What are Insurance Mutual Funds?

What are Insurance Mutual Funds?

If you are wondering how these funds can actually play a part in your investments, let's look at their pros and cons.

Insurance Mutual Funds Investing in Insurance Mutual Funds

We are in a situation where there is a rise in the need and want for insurance - especially a life insurance cover. You can see the rising purchases of insurance policies, along with the need to save, invest, and more. There are funds put there that can actually be life-saving. Safety means that you need an added layer of protection - maybe that's why you need a mutual fund insurance cover.

Asset Management Companies are on the move, innovating new offers on mutual funds and their investors. A mutual fund with insurance is an idea of the mutual fund AMC. They are plans that are customized. So, if an investor opts for this investment option, they will have to pay around 0.5% to 0.75% as an additional expense ratio to make sure the mutual fund is complete even while he or she dies in between the maturity.

Understanding Mutual Funds that are Combined with Insurance

In India, mutual funds linked with insurance are not a very popular offering. However, there are AMCs like ICICI Pru MF, Reliance MF, and Birla MF, which provide this mutual fund and insurance bundle. Here's how it works. This service is often provided by AMCs with a substantial group insurance operation. The three AMCs mentioned above are all examples of this.

The AMC essentially provides group coverage for all mutual fund investors combined. The standard cover is 50 to 100 times your monthly SIP payment.

If you are wondering how these funds can actually play a part in your investments, let's look at their pros and cons.

Advantages of the Scheme

  • Life insurance is provided for free.
  • Investors are not required to pay a premium for insurance.
  • If the investor dies, the SIP will be paid out by insurance.
  • The insurance fund does not pass to the investor's family or nominee upon the death of the insured.
  • These insurance-wrapped funds are intended to pay out 50-100 times the SIP amount after two to three years of investment.
  • If the investor survives the duration of the SIP or redeems the investment, the insurance coverage will expire.
  • The insurance policy has a 60-90-day waiting period.
  • The waiting period does not apply in the case of accidental death.
  • It does not cover death as a result of a pre-existing sickness.

Disadvantages of the Scheme

  • Only selective schemes are available.
  • Insurance coverage is limited.
  • The initial waiting period for insurance coverage is 60-90 days.
  • Exit load of up to 2% is possible.
  • One of the key disadvantages of SIP insurance is that risk coverage terminates in the event of a withdrawal or changeover (partial or full). Investors may have to book a portion of their profits in order to switch to debt, or they may have to withdraw funds for whatever reason. If risk coverage lapses under such circumstances, it is meaningless.

Insurance Mutual Funds

Now, after you have read all this, you cannot still assume this is a LIC mutual fund just because it is insured. So, here we have some Insurance Mutual Funds for you.

  • Nippon India AMC
  • Aditya Birla Sun Life AMC
  • ICICI Prudential AMC

What is the Objective of this Plan?

The basic goal of investing in mutual funds is to attain financial goals and build wealth based on one's investment horizon, risk tolerance, and asset allocation strategy.
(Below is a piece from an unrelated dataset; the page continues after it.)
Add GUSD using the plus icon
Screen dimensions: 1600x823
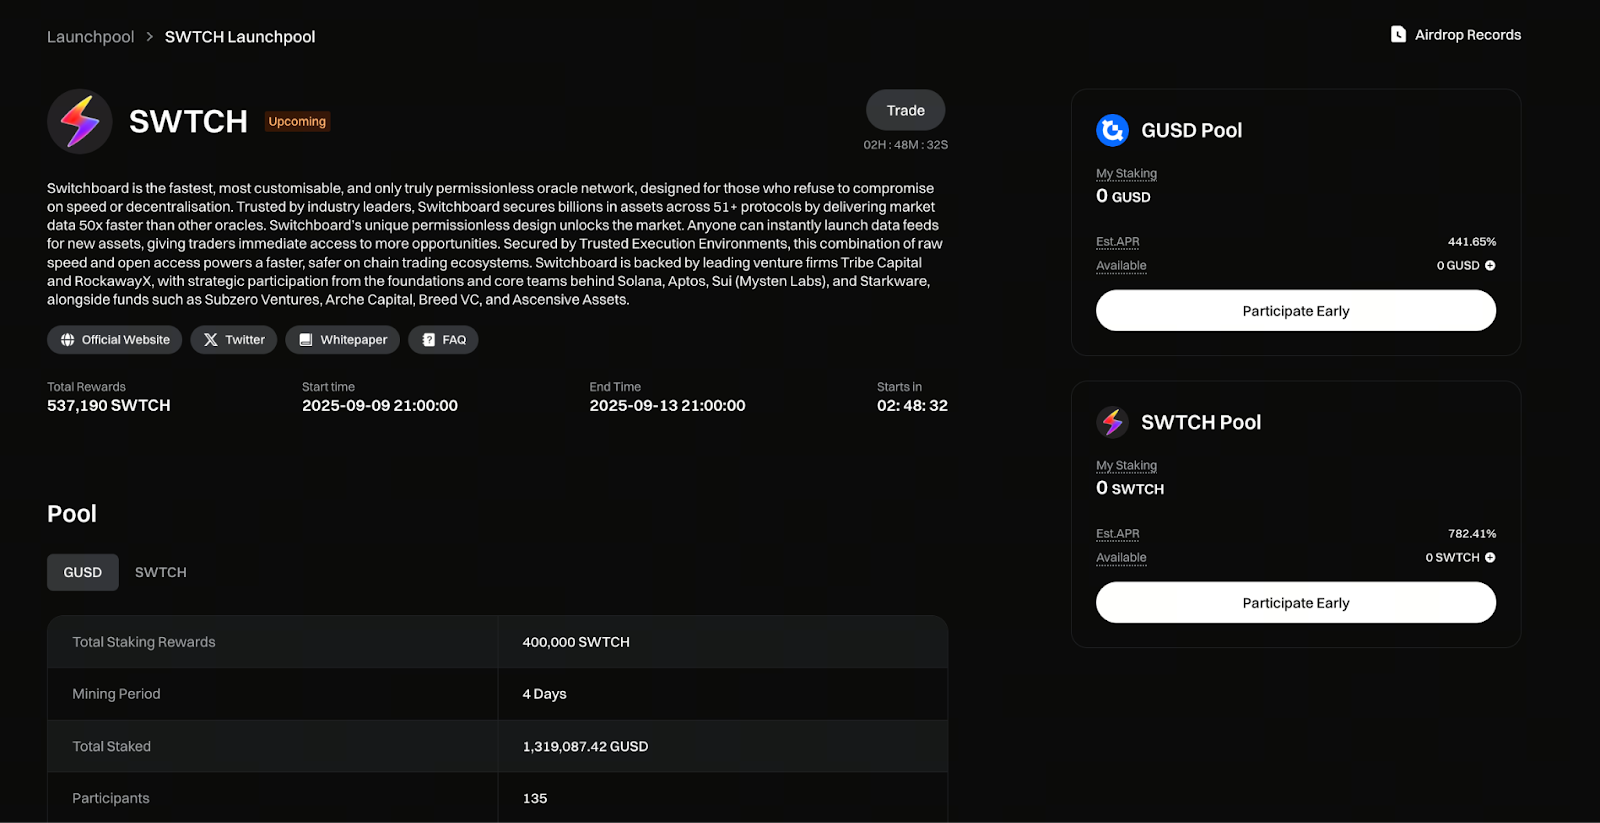[x=1490, y=266]
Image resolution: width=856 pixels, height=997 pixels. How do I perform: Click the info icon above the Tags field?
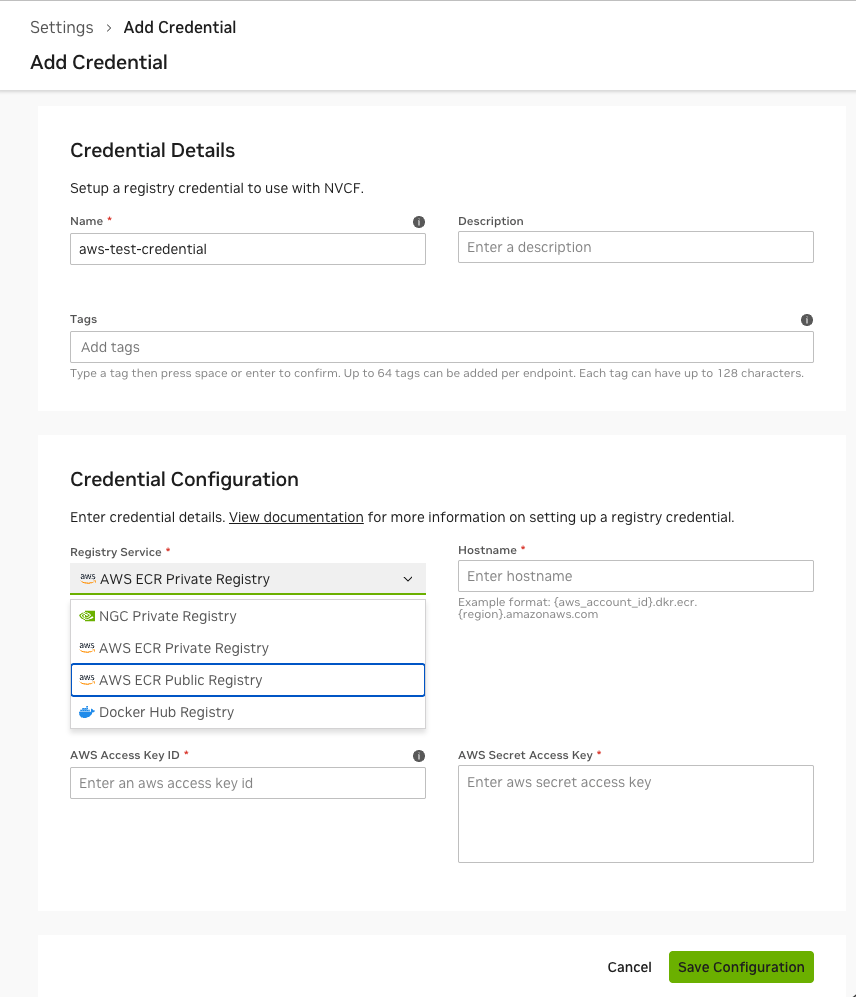(807, 319)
As a result, one should only invest in mutual fund schemes that provide free life insurance if they have a proven track record of outperforming their benchmarks and peer funds in the past and have the potential to do so in the future.

If the mutual fund(s) supplying the free life cover meet all of the important fund selection criteria, the investor should choose the add-on life cover. This will increase their overall life insurance coverage at no additional expense.

Investors should, however, continue to monitor the performance of these products on a regular basis. The availability of free life insurance should never be used to influence the choice to invest in or redeem these products.

If you want to invest in the fund house's program, you can take advantage of the free life insurance coverage.

However, this should not be the only reason you invest in the fund. Investors should choose a fund based on its historical performance as well as its personal risk tolerance, investment horizon, life objective, and so on. While it is a useful feature to have on your investments, investors should not be misled by it and should not base their fund selection solely on this feature.


You should look at these schemes as an add-on, but they cannot be your main investment. Also, they are not widespread or popular at the moment, which means the majority are not yet supportive of them. But they can have a small part of your portfolio.